Penguins can teach us a lot about community strength
Straight From the Heart
Joe Gentry
Hundreds of thousands of Emperor Penguins live at the bottom of the world and emerge from the sea each April to trek over 50 miles to their inland colonies. After breeding, the females return to the sea for food and the males stay behind, each incubating a solitary egg in a pouch above their feet. Without nests or food, they brave the elements by huddling together on stable pack ice. Their process of huddling maximizes ambient heat and minimizes exposure. Facing the elements alone would risk survival.
Francois Blanchette, a mathematician at the University of California, Merced, stated, “A penguin huddle looks like organized chaos. Every penguin acts individually, but the end result is an equitable heat distribution for the whole community.”
My daughter Anne, Alpena Downtown Development Authority director, shared this information with me from an article, “Math of the Penguins,” from Quanta Magazine. Anne indicted her desire to share this information with DDA members, hoping that they might realize the benefits of the fact that while acting individually, the end result equitably strengthens the whole community of members.
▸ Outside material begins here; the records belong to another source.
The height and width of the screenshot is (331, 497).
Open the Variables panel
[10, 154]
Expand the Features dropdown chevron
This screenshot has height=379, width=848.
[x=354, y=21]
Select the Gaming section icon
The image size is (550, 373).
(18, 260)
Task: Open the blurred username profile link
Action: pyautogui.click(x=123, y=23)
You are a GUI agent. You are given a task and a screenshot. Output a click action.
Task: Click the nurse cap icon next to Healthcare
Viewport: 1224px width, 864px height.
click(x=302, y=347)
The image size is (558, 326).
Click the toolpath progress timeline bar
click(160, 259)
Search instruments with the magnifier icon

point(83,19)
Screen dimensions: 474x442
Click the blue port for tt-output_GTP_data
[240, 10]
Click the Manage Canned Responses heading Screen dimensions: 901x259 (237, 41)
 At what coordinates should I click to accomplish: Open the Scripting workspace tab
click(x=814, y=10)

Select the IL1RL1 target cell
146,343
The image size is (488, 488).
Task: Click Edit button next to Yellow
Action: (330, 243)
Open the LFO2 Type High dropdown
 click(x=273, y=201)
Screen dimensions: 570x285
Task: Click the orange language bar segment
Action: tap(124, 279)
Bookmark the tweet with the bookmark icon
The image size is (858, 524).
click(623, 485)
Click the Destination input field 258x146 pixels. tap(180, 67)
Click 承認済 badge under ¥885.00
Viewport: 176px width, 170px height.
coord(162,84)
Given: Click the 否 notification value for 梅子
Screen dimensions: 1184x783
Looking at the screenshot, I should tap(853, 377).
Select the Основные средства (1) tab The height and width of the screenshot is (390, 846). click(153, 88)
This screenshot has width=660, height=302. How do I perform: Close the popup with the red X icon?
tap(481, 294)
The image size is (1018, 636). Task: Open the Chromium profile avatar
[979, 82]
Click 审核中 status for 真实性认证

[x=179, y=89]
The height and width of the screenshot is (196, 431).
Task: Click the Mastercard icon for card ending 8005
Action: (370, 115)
The penguins huddling is more dynamic than just one of the animals trying to survive. Daniel Zitterbart, a physicist at Woods Hole Oceanographic Institution, has discovered that penguins execute their huddling with a high degree of mathematical efficiency. Research has shown that the penguins do not move in unison. Penguins in the huddle’s center, where temperatures reach a sweltering 100 degrees Fahrenheit, mostly stand still. A penguin who finds himself on the huddle’s windward side is soon driven to relocate to its warmer, leeward side. As more birds leave the windward side, penguins in the center find themselves exposed. In due time, these penguins also depart for the leeward side. In the process, each individual prioritizes his own warmth, yet the huddle’s heat is shared by all.
Mathematicians tell us the densest packing of shapes on a plane is a hexagonal grid. Most penguin huddles start off as misshapen blobs, but eventually works its way toward an oblongish shape with flat sides and rounded ends — with mathematical perfection.
With approval of the DDA’s boundary expansion, we’re sure this action will initially appear as a misshapen blob — that Anne hopes will eventually grow into a mathematically perfect huddle of individuals prioritizing their own well-being while strengthening the well-being of the community members.
United Way of Northeast Michigan participates in the Human Service Coordinating Council, aptly led by Courtney Holmes, Food Bank of Eastern Michigan. This group consists of a number of human services organizations pursuing their own mission, be it providing emergency services, addressing food and housing insecurities, strengthening families, addressing mental health issues, providing senior services, or enhancing health care services. Even though we are individual organizations prioritizing our own mission, we often find ourselves on the windward side of the human services huddle and have a need to find our way to the leeward side of the huddle to regain our strength. By leaning on each other, our community gets stronger.
Blanchette also stated that without knowing it, the penguins stumbled into an almost perfect arrangement. “We tried to think of a better way (penguins could huddle) but it always involved an omniscient being who would tell them where to go.”
Whether you are the DDA or our human services organizations prioritizing our own individual goals and missions, when we lean into each other and huddle, our community survives and gets stronger.